Content starts

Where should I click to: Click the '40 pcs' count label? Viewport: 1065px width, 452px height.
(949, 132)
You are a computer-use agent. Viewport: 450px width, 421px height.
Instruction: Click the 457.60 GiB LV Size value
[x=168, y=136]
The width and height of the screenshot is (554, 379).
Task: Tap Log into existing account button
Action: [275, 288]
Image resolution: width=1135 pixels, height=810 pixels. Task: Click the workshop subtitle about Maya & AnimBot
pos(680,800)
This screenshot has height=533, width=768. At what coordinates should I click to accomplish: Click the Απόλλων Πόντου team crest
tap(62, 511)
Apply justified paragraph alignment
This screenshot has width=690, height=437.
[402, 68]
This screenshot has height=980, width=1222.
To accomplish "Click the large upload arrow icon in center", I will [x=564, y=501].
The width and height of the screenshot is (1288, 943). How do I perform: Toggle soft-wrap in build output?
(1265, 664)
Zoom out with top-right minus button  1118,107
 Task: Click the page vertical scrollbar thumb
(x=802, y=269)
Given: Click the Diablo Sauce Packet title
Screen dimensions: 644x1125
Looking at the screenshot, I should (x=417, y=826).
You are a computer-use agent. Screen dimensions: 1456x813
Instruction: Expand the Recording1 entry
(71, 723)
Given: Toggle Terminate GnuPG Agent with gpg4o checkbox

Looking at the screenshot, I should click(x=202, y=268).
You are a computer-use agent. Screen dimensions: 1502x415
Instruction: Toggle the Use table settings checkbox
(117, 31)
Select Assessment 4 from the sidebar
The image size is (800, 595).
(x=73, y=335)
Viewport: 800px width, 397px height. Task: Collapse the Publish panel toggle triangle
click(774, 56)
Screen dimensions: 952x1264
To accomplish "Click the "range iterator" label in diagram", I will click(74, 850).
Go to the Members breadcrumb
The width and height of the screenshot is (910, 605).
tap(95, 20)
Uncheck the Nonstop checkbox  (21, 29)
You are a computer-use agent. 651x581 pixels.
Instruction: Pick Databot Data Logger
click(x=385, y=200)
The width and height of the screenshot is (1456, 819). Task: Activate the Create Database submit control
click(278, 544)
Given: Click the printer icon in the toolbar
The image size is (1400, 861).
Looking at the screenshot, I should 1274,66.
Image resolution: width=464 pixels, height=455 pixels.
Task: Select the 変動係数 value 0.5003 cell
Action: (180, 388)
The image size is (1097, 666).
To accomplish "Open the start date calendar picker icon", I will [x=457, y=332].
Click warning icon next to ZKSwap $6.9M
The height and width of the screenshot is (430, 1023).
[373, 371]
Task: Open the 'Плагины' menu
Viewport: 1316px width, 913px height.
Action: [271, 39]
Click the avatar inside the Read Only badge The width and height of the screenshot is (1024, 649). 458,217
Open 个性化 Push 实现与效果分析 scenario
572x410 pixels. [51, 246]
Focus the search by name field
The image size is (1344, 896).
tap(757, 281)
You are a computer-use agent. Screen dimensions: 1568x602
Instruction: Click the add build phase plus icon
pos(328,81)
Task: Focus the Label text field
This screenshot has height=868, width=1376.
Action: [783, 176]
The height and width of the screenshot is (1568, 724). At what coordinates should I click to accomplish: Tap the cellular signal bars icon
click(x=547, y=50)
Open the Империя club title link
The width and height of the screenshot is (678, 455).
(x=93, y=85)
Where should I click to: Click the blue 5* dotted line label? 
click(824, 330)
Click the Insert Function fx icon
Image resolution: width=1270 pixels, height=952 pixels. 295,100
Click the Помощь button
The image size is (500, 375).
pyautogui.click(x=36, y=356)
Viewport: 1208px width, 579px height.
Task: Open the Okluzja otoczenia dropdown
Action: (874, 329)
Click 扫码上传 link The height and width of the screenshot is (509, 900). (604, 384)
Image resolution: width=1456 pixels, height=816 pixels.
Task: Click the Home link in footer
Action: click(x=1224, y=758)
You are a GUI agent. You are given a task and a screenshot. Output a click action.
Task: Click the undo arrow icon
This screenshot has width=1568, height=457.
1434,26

Content ends

▶ [REQUIRED ACTION] Give again exactly, and only, the lines above starting at the one with "Go to the Members breadcrumb" and ending at the one with "Task: Focus the Label text field".

▶ [RESULT]
Go to the Members breadcrumb
The width and height of the screenshot is (910, 605).
tap(95, 20)
Uncheck the Nonstop checkbox  (21, 29)
You are a computer-use agent. 651x581 pixels.
Instruction: Pick Databot Data Logger
click(x=385, y=200)
The width and height of the screenshot is (1456, 819). Task: Activate the Create Database submit control
click(278, 544)
Given: Click the printer icon in the toolbar
The image size is (1400, 861).
Looking at the screenshot, I should 1274,66.
Image resolution: width=464 pixels, height=455 pixels.
Task: Select the 変動係数 value 0.5003 cell
Action: (180, 388)
The image size is (1097, 666).
To accomplish "Open the start date calendar picker icon", I will [x=457, y=332].
Click warning icon next to ZKSwap $6.9M
The height and width of the screenshot is (430, 1023).
[373, 371]
Task: Open the 'Плагины' menu
Viewport: 1316px width, 913px height.
Action: [271, 39]
Click the avatar inside the Read Only badge The width and height of the screenshot is (1024, 649). 458,217
Open 个性化 Push 实现与效果分析 scenario
572x410 pixels. [51, 246]
Focus the search by name field
The image size is (1344, 896).
tap(757, 281)
You are a computer-use agent. Screen dimensions: 1568x602
Instruction: Click the add build phase plus icon
pos(328,81)
Task: Focus the Label text field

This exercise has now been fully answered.